EXERCISE BRIEF: Once you find the line with "Click the mail status info icon", copy it and every line after it through the end of the entries below, exactly as written.

Collected data entries:
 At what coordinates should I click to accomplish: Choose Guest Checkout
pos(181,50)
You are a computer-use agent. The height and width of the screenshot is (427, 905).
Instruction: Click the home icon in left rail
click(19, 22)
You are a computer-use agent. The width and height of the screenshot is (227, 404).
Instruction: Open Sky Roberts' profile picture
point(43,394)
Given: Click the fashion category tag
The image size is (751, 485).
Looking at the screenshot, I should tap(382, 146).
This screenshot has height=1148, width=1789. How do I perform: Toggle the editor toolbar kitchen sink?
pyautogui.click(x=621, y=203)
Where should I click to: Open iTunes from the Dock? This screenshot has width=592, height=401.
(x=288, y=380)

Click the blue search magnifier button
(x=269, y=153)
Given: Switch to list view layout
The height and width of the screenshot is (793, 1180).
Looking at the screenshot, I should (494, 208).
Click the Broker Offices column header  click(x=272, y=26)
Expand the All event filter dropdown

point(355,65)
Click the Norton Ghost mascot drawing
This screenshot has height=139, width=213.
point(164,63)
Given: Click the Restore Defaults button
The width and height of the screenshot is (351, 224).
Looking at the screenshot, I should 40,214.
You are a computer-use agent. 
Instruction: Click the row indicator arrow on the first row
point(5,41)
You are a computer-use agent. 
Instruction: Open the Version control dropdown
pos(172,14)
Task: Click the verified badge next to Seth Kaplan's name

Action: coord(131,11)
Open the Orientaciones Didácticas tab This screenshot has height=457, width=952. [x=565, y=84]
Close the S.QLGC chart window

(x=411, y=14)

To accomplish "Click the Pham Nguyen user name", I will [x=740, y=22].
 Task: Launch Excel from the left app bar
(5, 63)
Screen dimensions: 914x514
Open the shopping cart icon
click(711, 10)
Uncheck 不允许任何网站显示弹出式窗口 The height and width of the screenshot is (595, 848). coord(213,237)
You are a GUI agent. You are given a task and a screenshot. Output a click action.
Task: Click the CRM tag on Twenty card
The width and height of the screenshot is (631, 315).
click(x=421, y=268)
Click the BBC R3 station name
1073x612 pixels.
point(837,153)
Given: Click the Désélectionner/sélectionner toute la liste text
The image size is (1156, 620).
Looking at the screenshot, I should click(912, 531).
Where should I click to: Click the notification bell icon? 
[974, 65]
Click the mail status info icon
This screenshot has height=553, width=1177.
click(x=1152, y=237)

RESULT FOR THIS EXERCISE:
Click the mail status info icon
This screenshot has height=553, width=1177.
click(x=1152, y=237)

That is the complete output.